В конце марта ко мне, вся в слезах, прибежала Злата.
– Гера… – Злата навзничь, словно растаявший пластилин, пала к моим коленям. Я стал нежно водить рукой по ее пшеничным волосам. Они пахли молоком и весной. Меня накурило.
– Ты напоминаешь мне щенка, – я, по своей привычке, улыбнулся уголком рта и не сводил с нее взгляда. В тот момент она казалась мне такой прекрасной, словно застывший водопад, по которому стекают лучи весеннего солнца.
– Он не любит меня, Гера…
Я затаил дыхание, пытаясь ощутить все формы ее тела и насладиться, но я видел, как ее потрескавшиеся губы все еще пылали движением, а на школьный воротник тихонько катились слезы. Она не останавливалась и мне нужно было сосредоточиться, чтобы понять, что случилось, но ее холодная рука на моей ноге заставляла думать совсем о другом…
– …Он признался, что влюблен в Катю! Я лишь ее замена. Я ненавижу их.

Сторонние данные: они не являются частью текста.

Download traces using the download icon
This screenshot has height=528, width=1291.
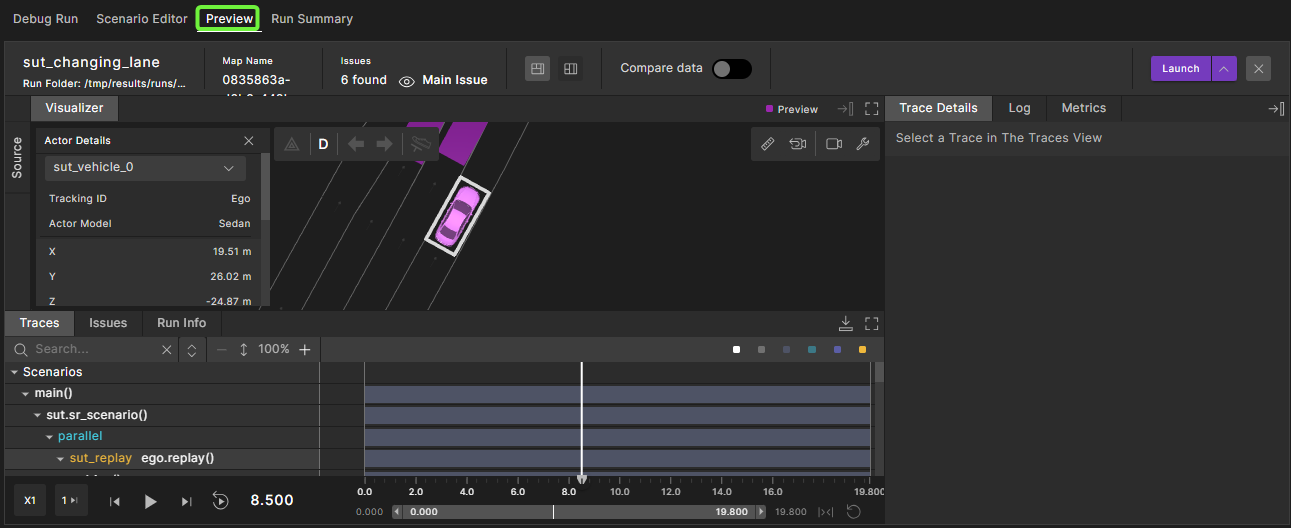[x=845, y=323]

Ненавижу их обоих! – я продолжал молча вглядываться в ее лицо, – теперь я понимаю, почему с Глебом у них так вышло…
– Глеб ничего не знает, – мгновенно она вскочила на ноги, изумленно уставившись на меня, словно в зеркало.
– Я скажу ему, – шепотом, еле слышно, Злата вымолвила эти слова.
Когда она сказала это, внутри меня что-то надломилось, в глазах появились мутные пятна, похожие на пыль. Я видел, как она, почти бегом, выходила из моей комнаты. Я успел схватить ее руку и тяжело примкнул к ее, повторюсь, потрескавшимся губам.
Под тусклым светом керосиновой лампы я держал в своих ладонях теплые, набухшие от возбуждения груди. Я жил. Чувствовал жизнь своей бледной кожей. Но, после, Злата быстро засобиралась, и я до сих пор помню ее встревоженные глаза.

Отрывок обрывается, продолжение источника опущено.